EXERCISE DIRECTIONS: Wherever the word "button" appears in a line of the data, that line should be copied.

DATA PROVIDED:
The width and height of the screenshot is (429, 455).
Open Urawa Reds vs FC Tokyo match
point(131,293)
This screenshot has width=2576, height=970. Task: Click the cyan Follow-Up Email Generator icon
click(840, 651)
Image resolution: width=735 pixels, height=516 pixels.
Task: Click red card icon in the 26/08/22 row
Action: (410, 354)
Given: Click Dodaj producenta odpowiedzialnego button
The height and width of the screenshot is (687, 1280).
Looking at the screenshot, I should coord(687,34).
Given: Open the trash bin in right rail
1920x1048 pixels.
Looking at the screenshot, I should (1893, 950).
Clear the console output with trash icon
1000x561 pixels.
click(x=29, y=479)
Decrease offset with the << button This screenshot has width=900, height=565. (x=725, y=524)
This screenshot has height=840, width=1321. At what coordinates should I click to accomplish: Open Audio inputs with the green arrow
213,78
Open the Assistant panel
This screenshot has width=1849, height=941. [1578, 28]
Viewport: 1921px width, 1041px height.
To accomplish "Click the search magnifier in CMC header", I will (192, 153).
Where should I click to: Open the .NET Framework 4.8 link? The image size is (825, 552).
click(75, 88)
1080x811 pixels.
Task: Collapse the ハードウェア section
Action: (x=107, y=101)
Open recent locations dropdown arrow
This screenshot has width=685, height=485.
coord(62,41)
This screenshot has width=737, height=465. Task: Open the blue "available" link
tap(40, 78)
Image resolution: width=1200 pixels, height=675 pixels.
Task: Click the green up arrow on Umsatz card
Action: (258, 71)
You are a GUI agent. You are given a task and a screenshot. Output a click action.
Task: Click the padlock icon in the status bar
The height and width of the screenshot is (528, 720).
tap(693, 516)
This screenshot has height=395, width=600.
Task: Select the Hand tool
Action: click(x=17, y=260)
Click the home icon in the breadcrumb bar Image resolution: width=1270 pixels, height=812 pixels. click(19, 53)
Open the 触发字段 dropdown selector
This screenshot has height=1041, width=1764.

TASK RESPONSE:
Given: Click Dodaj producenta odpowiedzialnego button
Decrease offset with the << button This screenshot has width=900, height=565. (x=725, y=524)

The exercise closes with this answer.